Cultivars of chard include green forms, such as 'Lucullus' and 'Fordhook Giant', as well as red-ribbed forms such as 'Ruby Chard' and 'Rhubarb Chard'.[8] The red-ribbed forms are very attractive in the garden, but as a rough general rule, the older green forms will tend to out-produce the colorful hybrids. 'Rainbow Chard' is a mix of other colored varieties that is often mistaken for a variety unto itself.

Chard has shiny, green, ribbed leaves, with petioles that range from white to yellow to red, depending on the cultivar.

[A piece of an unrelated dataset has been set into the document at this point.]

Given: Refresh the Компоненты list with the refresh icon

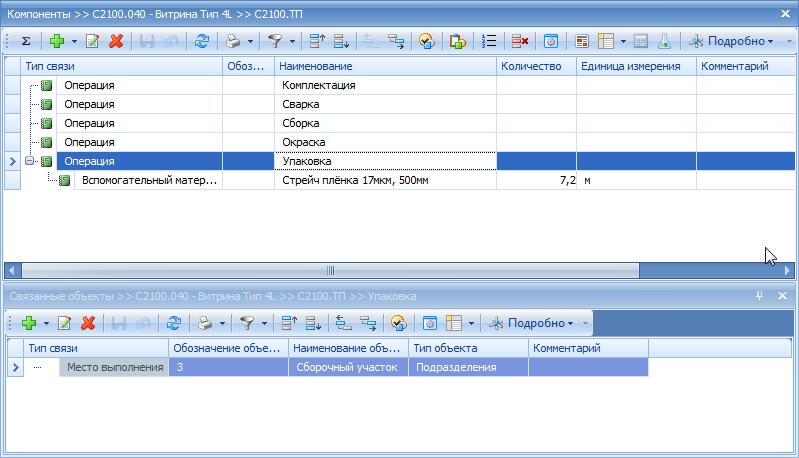Looking at the screenshot, I should point(202,41).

Chard is a spring harvest plant. In the Northern Hemisphere, chard is typically ready to harvest as early as April and lasts through May. Chard is one of the more hardy leafy greens, with a harvest season typically lasting longer than kale, spinach or baby greens. When day-time temperatures start to regularly hit 30 °C (86 °F), the harvest season is coming to an end.

Culinary use

Fresh young chard can be used raw in salads. Mature chard leaves and stalks are typically cooked (like in pizzoccheri) or sauteed; their bitterness fades with cooking, leaving a refined flavor which is more delicate than that of cooked spinach.

Nutritional content

Swiss Chard, cooked, no salt
Nutritional value per 100 g (3.5 oz)
Energy 84 kJ (20 kcal)
Carbohydrates 4.13 g
- Sugars 1.1 g
- Dietary fiber 2.1 g
Fat 0.08 g
Protein 1.88 g
Water 92.65 g
Vitamin A equiv. 306 μg (38%)
Vitamin A 6124 IU
- beta-carotene 3652 μg (34%)
- lutein and zeaxanthin 11015 μg
Thiamine (vit. B1) 0.034 mg (3%)
Riboflavin (vit. B2) 0.086 mg (7%)
Niacin (vit. B3) 0.36 mg (2%)
Pantothenic acid (B5) 0.163 mg (3%)
Vitamin B6 0.085 mg (7%)
Folate (vit. B9) 9 μg (2%)
Choline 28.7 mg (6%)
Vitamin C 18 mg (22%)
Vitamin E 1.89 mg (13%)
Vitamin K 327.3 μg (312%)
Calcium 58 mg (6%)
Iron 2.26 mg (17%)
Magnesium 86 mg (24%)
Manganese 0.334 mg (16%)
Phosphorus 33 mg (5%)
Potassium 549 mg (12%)
Sodium 179 mg (12%)
Zinc 0.33 mg (3%)
USDA Nutrient Database

Swiss chard is high in vitamins A, K and C, with a 175 g serving containing 214%, 716%, and 53%, respectively, of the recommended daily value.[11] It is also rich in minerals, dietary fiber and protein.[12]

All parts of the chard plant contain oxalic acid.

See also

Chard has a slightly bitter taste and is used in a variety of cultures around the world, including Arab cuisine.